Besides work-from-home, another popular option now is living very close to one’s workplace. Commuting is more infrequent and undesirable these days. For most people, this option is more difficult that working from home. Many companies are now having smaller offices that are spread out across a city. Initially, the companies balked at the additional cost of smaller rental units, but I think that got balanced out by the gains from not not needing to be present in prime areas of a city. Essentially, offices are no longer trying to be located in a single central location to cater to people from across the city, but are instead trying to cater to their immediate neighbourhoods only.

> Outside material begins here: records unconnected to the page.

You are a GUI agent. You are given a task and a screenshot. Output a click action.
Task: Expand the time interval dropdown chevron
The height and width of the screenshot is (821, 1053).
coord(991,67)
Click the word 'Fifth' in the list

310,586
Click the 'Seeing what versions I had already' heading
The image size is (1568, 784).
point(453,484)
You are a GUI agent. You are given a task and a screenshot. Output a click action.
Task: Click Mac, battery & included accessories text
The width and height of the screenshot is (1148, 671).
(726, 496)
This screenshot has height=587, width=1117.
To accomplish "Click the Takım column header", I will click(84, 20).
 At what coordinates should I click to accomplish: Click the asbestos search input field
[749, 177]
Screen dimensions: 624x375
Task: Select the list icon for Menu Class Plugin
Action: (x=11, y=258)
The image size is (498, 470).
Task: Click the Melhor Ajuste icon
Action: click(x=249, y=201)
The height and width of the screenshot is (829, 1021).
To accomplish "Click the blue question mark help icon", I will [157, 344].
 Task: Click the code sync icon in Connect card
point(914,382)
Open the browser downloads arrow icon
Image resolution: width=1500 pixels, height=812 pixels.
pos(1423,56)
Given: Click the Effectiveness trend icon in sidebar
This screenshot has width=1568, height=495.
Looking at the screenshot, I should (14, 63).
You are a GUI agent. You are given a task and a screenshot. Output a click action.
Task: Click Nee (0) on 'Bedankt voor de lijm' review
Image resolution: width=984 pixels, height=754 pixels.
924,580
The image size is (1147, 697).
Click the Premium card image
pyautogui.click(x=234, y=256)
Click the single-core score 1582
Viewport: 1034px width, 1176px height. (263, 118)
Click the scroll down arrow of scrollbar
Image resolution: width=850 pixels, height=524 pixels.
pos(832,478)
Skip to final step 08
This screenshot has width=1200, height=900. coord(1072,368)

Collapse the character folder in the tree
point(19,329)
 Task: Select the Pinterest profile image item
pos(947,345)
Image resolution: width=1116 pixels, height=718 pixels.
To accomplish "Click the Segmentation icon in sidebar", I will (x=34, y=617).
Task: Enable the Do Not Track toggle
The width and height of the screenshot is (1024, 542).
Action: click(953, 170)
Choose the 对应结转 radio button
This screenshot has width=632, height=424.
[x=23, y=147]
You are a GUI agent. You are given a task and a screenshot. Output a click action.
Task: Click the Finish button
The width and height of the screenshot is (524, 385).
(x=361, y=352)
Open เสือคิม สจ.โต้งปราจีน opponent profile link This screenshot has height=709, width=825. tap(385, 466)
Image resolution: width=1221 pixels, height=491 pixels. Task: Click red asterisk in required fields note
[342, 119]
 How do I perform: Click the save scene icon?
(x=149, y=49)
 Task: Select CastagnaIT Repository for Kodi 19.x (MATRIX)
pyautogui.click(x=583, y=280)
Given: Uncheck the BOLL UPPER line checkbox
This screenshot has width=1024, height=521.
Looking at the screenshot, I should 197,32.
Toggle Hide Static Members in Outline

Before COVID–19 struck the world, mass transportation was routinely promoted as a more sustainable option over personal transportation, to reduced urban pollution and congestion. However, the distancing norms gradually made public transportation somewhat less desirable. Now, for many people, work commute is only once a week, and that too of a short duration. Urban congestion is slightly less of a worry now.

Even those who usually work from home often prefer to live close to their offices because they still visit their office once or twice a week.

There’s less warmth during the weekly in-office days between people now. However, it is much better than permanent work-from-home with no in-office option. After the initial productivity boost due to the first set of lockdowns, it is now amply clear that the lack of contact with colleagues has created isolated individuals and that has brought a new set of challenges in terms of stress, burnout, and other mental health issues. When measured in the traditional ways, the overall productivity suffers because of the lack of work-life balance.

Most people have found an equilibrium that works for them. There are those that still need to commute every day and also those who permanently work from home. Either way, we have fewer people complaining about traffic. If COVID had a positive, this may be it.